Association of circulating CD103(+) T cells with major pathological response in a randomized phase 2 trial of neoadjuvant durvalumab with or without stereotactic body radiotherapy in patients with early-stage non-small cell lung cancer.

8550 Background: We previously reported results of a randomized phase 2 study, demonstrating a higher rate of major pathological response to durvalumab in combination with stereotactic body radiotherapy (SBRT) compared to durvalumab alone in patients with localized (stage I-IIIA) non-small cell lung cancer (NSCLC). Biomarkers of response in NSCLC are poorly understood. To address this, we evaluated sequentially collected peripheral blood mononuclear cells (PBMCs) from study participants to identify easily accessible biomarkers associated with major pathological responses. Methods: PBMCs were obtained from study participants at defined pre-treatment, peri-operative, and post-operative timepoints. We performed 25-marker spectral flow cytometric analysis of the T cell compartment in these samples and used dimensionality reduction and clustering programs to identify populations of interest.
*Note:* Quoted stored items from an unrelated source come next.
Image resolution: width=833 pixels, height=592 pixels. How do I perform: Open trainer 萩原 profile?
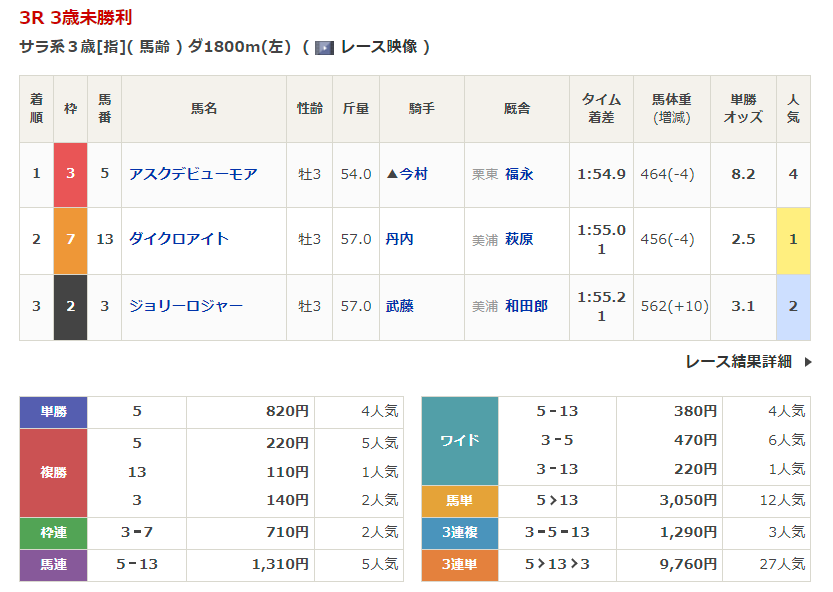[x=519, y=239]
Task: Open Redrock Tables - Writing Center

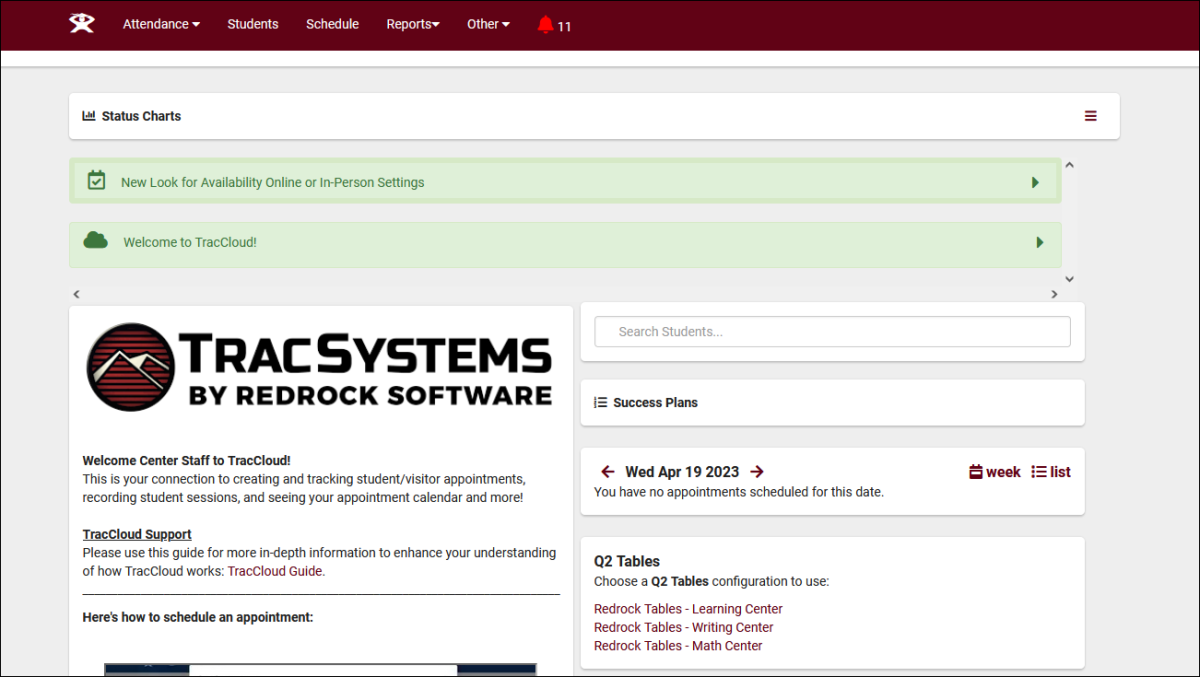Action: point(683,627)
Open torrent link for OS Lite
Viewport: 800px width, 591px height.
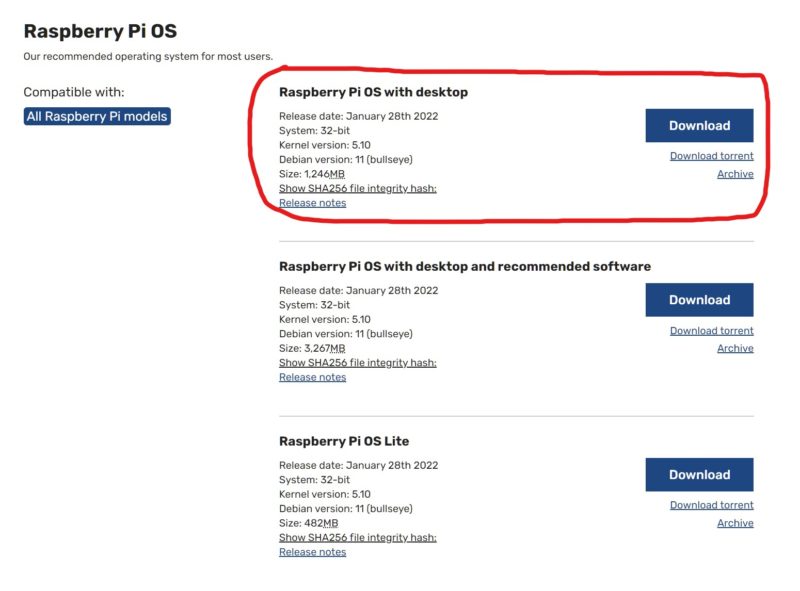pos(711,505)
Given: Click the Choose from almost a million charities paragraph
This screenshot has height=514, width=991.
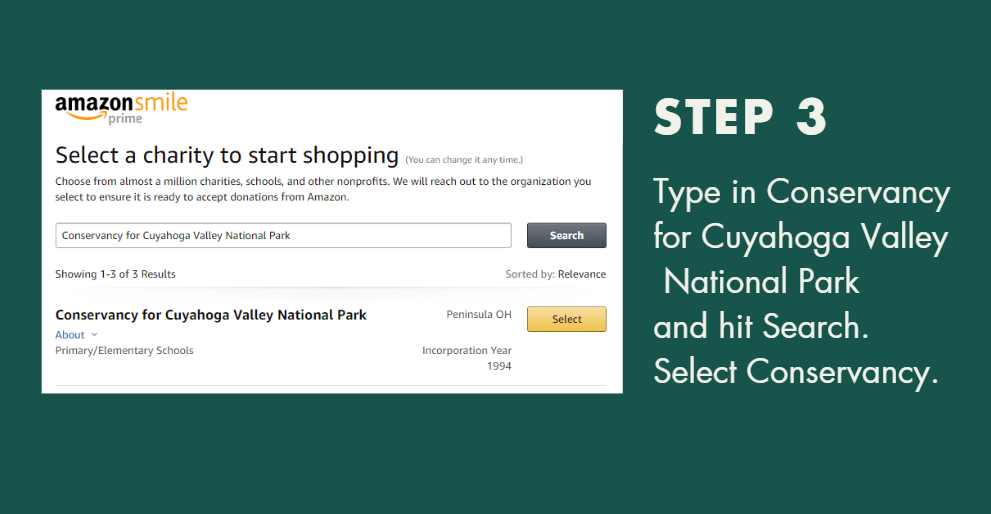Looking at the screenshot, I should tap(323, 189).
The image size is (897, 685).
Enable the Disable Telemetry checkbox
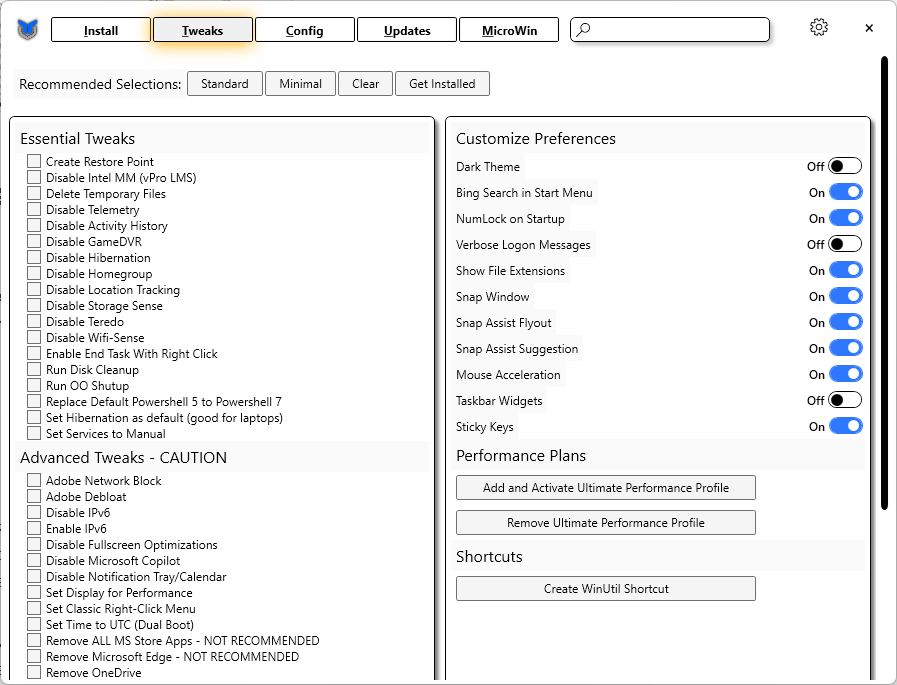click(34, 209)
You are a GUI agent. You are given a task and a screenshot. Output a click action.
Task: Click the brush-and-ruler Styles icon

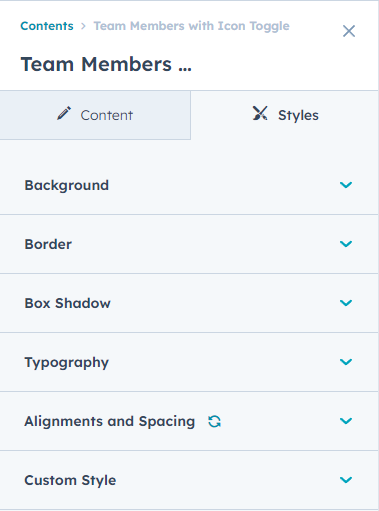tap(260, 113)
Results: Our analysis of these samples revealed populations of both CD4+ and CD8+ T cells with hallmarks of prior antigen exposure and tissue residency (CD103+, CCR7-, CD45RA-), suggesting tumor-experienced T cells circulating into the blood. Greater pre-treatment frequency of these T cell populations was associated with major pathological responses to neoadjuvant therapy. This observation was consistent when evaluating patients with major pathological responses across both treatment arms, and within the durvalumab plus SBRT group, where we had enough patients with major pathological responses. Maturation of disease-free survival data from this trial will enable us to evaluate the association of these biomarkers with long-term survival. Conclusions: Together, these data reveal an unexpected population of T cells in the peripheral blood with features of tissue-residency, which are associated with major pathological responses, and suggest that re-circulation of tumor-experienced T cells may represent a predictive biomarker for neoadjuvant treatment of NSCLC.